Landing a fighter jet on an aircraft carrier is borderline surgical. The deck space is tight, typically only about 500 feet long, which is nowhere near enough for a jet going 150 mph to stop by brakes alone. Instead, pilots rely on a system of arresting wires stretched across the deck. A tailhook attached to the rear of the plane is lowered just before touchdown and aims to snag one of the four high-tensile steel cables. If successful, that hook drags the wire out, and a hydraulic system below deck absorbs the energy to bring the jet to a dead stop in around two seconds. The absence of this landing hook is one of the reasons Air Force planes cannot land on an aircraft carrier.
This arresting gear can stop a 54,000-pound jet traveling at 150 mph within 315 feet. If it misses, the pilot hits full throttle and launches off the end for another pass, called a “bolter.” The entire setup is built to catch, stop, or send the aircraft airborne again instantly. The deck itself is also angled about 14 degrees, so bolters don’t smash into parked aircraft on the forward deck.
Precision is everything here. The system doesn’t allow for sloppiness. Land too early and you might clip the ship. Land too late and you’re swimming. This was also why a fighter jet fell off an aircraft carrier in 2025. That’s why the tailhook and wire combo is one of the most critical parts of carrier operations.
The pilot’s approach: controlled chaos in a tight pattern
A carrier landing starts long before the wheels touch down. Jets circle the ship in a tight oval holding pattern called “the stack.” The ship’s Air Traffic Control decides landing order, mainly based on fuel levels. Once cleared, a pilot breaks from the stack and lines up behind the carrier, guided by the Landing Signal Officers (LSOs) via radio and light signals on the deck.

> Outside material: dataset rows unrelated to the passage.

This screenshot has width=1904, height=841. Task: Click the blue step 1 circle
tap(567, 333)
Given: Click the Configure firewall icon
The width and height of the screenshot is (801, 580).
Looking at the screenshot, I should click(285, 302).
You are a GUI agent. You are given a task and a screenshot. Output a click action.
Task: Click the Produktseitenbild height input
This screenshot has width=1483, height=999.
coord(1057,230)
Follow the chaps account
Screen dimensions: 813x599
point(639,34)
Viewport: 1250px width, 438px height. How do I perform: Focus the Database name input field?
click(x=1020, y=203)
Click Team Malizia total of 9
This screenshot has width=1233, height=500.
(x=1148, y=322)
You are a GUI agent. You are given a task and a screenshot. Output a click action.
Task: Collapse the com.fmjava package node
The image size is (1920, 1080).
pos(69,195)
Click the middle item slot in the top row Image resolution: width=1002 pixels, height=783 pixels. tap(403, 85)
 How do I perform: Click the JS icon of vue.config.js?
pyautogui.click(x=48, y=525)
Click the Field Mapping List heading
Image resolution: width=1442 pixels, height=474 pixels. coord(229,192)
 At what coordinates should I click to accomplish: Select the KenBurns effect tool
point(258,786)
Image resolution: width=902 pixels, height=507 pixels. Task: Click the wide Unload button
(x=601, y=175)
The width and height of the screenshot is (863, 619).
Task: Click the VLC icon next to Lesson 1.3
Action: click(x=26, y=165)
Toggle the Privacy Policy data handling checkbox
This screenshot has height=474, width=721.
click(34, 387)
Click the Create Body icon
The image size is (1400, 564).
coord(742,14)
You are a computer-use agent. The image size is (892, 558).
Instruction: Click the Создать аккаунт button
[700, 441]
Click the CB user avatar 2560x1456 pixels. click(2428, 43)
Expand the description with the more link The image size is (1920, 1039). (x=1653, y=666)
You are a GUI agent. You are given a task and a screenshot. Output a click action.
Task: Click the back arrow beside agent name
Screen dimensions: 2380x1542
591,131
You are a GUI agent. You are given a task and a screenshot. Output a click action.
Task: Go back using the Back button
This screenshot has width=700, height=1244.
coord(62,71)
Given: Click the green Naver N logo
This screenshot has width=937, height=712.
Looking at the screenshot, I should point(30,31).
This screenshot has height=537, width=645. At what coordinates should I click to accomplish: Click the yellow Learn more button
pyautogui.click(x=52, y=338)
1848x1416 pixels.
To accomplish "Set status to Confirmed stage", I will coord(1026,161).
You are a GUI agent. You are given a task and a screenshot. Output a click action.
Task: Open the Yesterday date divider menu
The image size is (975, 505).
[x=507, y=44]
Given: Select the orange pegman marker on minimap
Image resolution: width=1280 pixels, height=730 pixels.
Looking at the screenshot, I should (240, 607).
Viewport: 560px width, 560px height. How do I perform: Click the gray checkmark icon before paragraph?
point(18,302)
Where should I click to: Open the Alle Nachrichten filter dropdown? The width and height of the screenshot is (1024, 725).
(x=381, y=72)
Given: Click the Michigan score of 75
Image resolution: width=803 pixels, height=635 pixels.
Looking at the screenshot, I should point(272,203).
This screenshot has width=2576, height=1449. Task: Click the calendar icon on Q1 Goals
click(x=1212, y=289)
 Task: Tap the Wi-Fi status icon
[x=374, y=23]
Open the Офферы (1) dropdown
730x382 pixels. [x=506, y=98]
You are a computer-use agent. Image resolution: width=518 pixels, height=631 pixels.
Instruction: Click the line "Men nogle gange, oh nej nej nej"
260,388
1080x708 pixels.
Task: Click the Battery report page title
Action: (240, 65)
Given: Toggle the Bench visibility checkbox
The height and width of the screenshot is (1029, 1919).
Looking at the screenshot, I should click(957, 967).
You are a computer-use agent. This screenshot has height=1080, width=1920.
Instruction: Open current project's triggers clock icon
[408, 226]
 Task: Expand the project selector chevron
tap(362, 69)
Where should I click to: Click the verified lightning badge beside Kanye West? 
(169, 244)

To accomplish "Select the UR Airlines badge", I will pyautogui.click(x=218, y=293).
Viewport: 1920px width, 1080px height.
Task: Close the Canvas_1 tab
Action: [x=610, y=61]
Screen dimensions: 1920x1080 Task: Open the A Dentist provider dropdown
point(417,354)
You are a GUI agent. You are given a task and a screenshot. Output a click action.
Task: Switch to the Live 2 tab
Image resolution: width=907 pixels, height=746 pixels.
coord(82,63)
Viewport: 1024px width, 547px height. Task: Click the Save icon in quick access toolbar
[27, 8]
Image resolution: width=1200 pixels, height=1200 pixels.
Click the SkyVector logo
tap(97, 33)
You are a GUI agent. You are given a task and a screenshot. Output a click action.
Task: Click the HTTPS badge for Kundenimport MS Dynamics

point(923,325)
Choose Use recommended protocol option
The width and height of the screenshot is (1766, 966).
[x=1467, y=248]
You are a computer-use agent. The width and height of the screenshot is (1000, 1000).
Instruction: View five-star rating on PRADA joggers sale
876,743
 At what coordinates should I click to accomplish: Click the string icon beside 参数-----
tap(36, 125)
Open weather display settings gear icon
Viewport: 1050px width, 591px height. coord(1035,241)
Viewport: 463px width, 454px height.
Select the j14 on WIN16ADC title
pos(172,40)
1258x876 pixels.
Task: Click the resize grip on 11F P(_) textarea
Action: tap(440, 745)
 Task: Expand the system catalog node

The pilot’s goal is to maintain the perfect glide slope all the way to the deck. To assist with this, a Fresnel Lens Optical Landing System projects lights that indicate whether the aircraft is too high, too low, or right on target. A centered amber light (nicknamed “the meatball”) aligned with green reference lights means a clean approach. If the amber light drifts, it tells the pilot to adjust immediately. Too low, and the light turns red, signaling danger of hitting the ship’s stern.
LSOs also stand by with the authority to “wave off” an aircraft if it’s coming in wrong. That decision needs to be made in split seconds. In combat or poor weather, there’s zero room for hesitation. Everything, from the approach pattern to light signals to real-time corrections, is designed to get the jet down safely on the first try.
A unique (but ultimately scrapped) way to land
After World War II, British engineers explored an idea that sounds bizarre today: landing jet aircraft on carriers without wheels. The Royal Aircraft Establishment (RAE) theorized that removing landing gear could reduce aircraft weight and allow for sleeker designs. In 1945, they proposed a flexible “carpet” deck: a shock-absorbing rubber-like surface that could catch a wheelless jet using standard arresting gear.
The first real test happened in December 1947 when veteran pilot Eric Brown attempted a landing in a Sea Vampire with the gear retracted. It didn’t go smoothly. The plane sank too fast, the arresting hook malfunctioned, and the aircraft was damaged on impact. Brown walked away, and refinements followed. By March 1948, the team achieved a successful flexible deck landing, and in November, Brown repeated the feat aboard HMS Warrior, a modified light carrier fitted with a 190-foot rubber runway.
More than 200 test landings followed, which were most successful. The system technically worked. It could stop a wheelless aircraft with a short runout and no major accidents. But real-world practicality killed the concept. Aircraft without wheels couldn’t land at regular airfields or unmodified carriers, limiting their use. Upgrading all infrastructure wasn’t worth the marginal performance gains.
The U.S. Navy tested its own version in 1953 at NAS Patuxent River, but faced similar drawbacks. The idea was shelved. But fighter jets that can take off and land without a runway (floating or otherwise) altogether have been developed and are in service today.